A trans-Earth injection (TEI) is a propulsion maneuver used to set a spacecraft on a trajectory which will intersect the Earth's Sphere of influence, usually putting the spacecraft on a Free return trajectory.
The maneuver is performed by a rocket engine. The spacecraft is usually in a parking orbit around the Moon at the time of TEI, in which case the burn is timed so that its midpoint is opposite the Earth's location upon arrival. Unmanned space probes have also performed this maneuver from the Moon starting with Luna 16's direct ascent traverse from the lunar surface in 1970. In 2004, from outside the Earth-Moon system, the Stardust probe comet dust return mission performed TEI after visiting Comet Wild 2.

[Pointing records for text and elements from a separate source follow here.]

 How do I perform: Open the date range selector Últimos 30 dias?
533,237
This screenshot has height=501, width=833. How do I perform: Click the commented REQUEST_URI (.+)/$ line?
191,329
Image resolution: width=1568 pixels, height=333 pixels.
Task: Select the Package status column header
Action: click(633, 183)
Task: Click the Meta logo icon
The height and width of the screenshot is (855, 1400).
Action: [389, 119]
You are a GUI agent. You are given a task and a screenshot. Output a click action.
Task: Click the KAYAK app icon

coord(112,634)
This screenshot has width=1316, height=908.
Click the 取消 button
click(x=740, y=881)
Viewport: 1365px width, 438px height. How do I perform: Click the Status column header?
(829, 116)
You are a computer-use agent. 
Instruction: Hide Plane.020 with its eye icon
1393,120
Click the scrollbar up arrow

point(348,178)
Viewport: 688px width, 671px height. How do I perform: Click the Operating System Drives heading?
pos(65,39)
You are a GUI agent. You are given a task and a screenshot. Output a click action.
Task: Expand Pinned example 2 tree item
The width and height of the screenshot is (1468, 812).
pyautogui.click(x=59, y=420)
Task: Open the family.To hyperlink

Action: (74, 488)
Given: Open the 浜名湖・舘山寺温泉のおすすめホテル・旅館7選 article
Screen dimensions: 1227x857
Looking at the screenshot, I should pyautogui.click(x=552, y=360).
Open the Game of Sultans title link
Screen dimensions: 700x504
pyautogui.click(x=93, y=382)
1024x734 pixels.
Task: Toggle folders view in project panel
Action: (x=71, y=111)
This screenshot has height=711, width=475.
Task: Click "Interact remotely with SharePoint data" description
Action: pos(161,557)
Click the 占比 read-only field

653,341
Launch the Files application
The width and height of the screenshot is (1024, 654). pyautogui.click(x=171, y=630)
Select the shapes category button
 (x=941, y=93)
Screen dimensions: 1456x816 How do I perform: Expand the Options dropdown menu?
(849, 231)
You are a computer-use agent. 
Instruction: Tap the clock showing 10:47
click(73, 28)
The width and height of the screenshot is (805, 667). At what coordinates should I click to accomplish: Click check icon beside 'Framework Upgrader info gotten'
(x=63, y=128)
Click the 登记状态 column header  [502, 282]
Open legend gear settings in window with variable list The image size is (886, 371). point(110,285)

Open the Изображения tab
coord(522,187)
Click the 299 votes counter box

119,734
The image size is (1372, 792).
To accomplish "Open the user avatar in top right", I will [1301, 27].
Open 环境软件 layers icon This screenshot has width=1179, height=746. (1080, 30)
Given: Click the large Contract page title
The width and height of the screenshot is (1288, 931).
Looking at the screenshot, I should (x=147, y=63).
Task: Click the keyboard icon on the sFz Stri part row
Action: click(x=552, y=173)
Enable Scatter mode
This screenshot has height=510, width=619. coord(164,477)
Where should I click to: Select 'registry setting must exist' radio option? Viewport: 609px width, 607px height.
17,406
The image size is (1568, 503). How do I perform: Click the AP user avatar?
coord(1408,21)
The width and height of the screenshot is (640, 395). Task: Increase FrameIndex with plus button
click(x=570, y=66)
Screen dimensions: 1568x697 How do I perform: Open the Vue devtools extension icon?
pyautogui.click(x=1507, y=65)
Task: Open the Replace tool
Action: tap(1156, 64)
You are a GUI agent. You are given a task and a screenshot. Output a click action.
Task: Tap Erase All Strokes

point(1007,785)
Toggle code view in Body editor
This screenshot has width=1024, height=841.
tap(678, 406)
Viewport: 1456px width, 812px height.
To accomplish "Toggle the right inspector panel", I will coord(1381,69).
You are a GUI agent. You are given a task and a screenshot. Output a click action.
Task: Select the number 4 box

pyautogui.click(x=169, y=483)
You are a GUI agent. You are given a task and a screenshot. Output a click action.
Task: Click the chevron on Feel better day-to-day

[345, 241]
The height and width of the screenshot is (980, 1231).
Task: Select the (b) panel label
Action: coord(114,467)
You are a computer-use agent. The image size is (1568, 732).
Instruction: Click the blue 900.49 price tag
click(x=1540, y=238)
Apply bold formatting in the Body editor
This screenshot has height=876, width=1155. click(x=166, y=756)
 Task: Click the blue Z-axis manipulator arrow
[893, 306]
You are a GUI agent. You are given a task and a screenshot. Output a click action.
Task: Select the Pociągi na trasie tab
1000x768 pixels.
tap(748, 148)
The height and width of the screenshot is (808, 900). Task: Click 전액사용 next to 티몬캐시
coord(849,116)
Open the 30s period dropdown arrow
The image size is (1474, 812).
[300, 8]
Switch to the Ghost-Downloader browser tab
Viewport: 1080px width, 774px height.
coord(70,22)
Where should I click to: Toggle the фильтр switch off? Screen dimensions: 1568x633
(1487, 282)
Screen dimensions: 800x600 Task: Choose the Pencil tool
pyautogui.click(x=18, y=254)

On the Apollo missions, it was performed by the restartable Service Propulsion System (SPS) engine on the Service Module after the undocking of the (LM) Lunar Module if provided. An Apollo TEI burn lasted approximately 203.7 seconds, providing a posigrade velocity increase of 1,076 m/s (3,531 ft/s). It was first performed by the Apollo 8 mission on December 25, 1968.
- Godwin, Robert (1999). Apollo 8: The NASA Mission Reports. Burlington, Ontario, CANADA: Apogee Books. pp. 21–23. ISBN 1-896522-50-5.